# Can Anyone Help Me Id This Watch ?



## Abbadon (Aug 30, 2011)

This was my late fathers;

cant currently wind it as the square peg for winding is too worn for the key... key still turns the adjuster peg fine.

Would really like to know more about it really enjoy his Lemania and want to get the same from this piece 












rear case by Abbadon2001, on Flickr





movement by


----------



## Seismic one (Jun 21, 2008)

Although your winder is worn i have seen worse still working. If i were you i would check that you are usuing the right size of key as there are various sizes available.The key could also be worn and both the wear on the key and winder combined will have this effect try a new key.

As a temporary measure try a little thread tape to take up some of the wear.


----------



## RoddyJB (May 11, 2008)

If the key is slipping on the winder, it will just put additional wear on the post. Better to try the next size smaller key.

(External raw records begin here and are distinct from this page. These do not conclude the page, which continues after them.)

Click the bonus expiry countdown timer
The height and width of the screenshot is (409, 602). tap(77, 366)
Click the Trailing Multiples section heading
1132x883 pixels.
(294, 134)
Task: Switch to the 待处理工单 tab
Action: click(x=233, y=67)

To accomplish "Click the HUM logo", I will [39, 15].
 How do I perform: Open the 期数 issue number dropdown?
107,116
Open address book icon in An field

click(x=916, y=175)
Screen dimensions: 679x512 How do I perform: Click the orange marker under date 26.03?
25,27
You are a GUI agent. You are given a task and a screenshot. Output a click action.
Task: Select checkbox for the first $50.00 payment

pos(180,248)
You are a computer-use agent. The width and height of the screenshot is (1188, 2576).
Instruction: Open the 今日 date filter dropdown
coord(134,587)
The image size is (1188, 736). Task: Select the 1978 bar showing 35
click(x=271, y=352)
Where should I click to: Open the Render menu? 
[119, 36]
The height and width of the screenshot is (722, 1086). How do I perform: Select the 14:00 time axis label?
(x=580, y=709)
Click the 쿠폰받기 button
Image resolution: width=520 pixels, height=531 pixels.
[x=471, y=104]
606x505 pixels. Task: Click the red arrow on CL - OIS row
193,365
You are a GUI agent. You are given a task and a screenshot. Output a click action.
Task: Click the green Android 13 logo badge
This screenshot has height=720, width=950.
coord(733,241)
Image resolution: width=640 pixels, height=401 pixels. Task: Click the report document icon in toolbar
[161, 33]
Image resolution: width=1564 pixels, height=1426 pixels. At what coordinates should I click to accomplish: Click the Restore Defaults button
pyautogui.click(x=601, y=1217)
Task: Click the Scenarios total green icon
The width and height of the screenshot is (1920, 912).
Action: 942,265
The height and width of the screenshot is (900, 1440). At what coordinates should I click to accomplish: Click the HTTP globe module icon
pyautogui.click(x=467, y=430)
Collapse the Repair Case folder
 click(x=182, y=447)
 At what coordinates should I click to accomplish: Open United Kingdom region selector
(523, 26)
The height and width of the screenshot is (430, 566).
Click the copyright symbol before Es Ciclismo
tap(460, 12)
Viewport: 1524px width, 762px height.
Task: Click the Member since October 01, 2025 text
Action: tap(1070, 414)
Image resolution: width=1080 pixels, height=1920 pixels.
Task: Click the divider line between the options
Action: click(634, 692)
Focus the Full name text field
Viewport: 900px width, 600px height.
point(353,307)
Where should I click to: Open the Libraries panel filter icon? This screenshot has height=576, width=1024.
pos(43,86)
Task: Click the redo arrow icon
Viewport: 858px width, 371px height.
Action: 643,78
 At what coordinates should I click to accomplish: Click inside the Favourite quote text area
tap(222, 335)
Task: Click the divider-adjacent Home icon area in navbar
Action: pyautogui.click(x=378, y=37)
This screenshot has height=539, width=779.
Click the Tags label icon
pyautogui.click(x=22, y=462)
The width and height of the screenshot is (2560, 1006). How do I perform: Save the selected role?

Does the key you have, have a size number on it? These go anywhere from 1 to 12 & 00.

Rod


----------



## Abbadon (Aug 30, 2011)

I took another look and the current key is a 6, however it's not too good a fit even on the adjusting peg, do I suspect maybe it's the wrong key generally. My best measurement ( my cheap vernier doesn't have very good or narrow tips) is 1.5mm across the flats of the pegs approx? That would seem to indicate based on a quick google that my key should be 1.4 internal, and should work, so either it's worn also, my measurement is poor or both peg and key are worn enough to not work together any more..

Any one got any other info that might be of interest while we mulls try and see if it works or not?


----------



## RoddyJB (May 11, 2008)

I'll see if I have the next size smaller key


----------



## RoddyJB (May 11, 2008)

I have the next size smaller key. Where are you located?


----------



## Abbadon (Aug 30, 2011)

Im in Swansea, North Gower

Apologies for delay in replying, I didn't see an email indicating a thread reply, I haven't been on the forum for a while!

Andy



Roddyjb said:


> I have the next size smaller key. Where are you located?


----------



## Shangas (Jan 27, 2008)

Just looking at it, I can say it's late 19th-century/early 20th-century. And that it's solid silver. That's about it.

Best of luck with the key. Those can be fiddly things...


----------



## RoddyJB (May 11, 2008)

Hi Andy,

I have been off the radar myself for a while. Do you still need the key? Regards, Rod


----------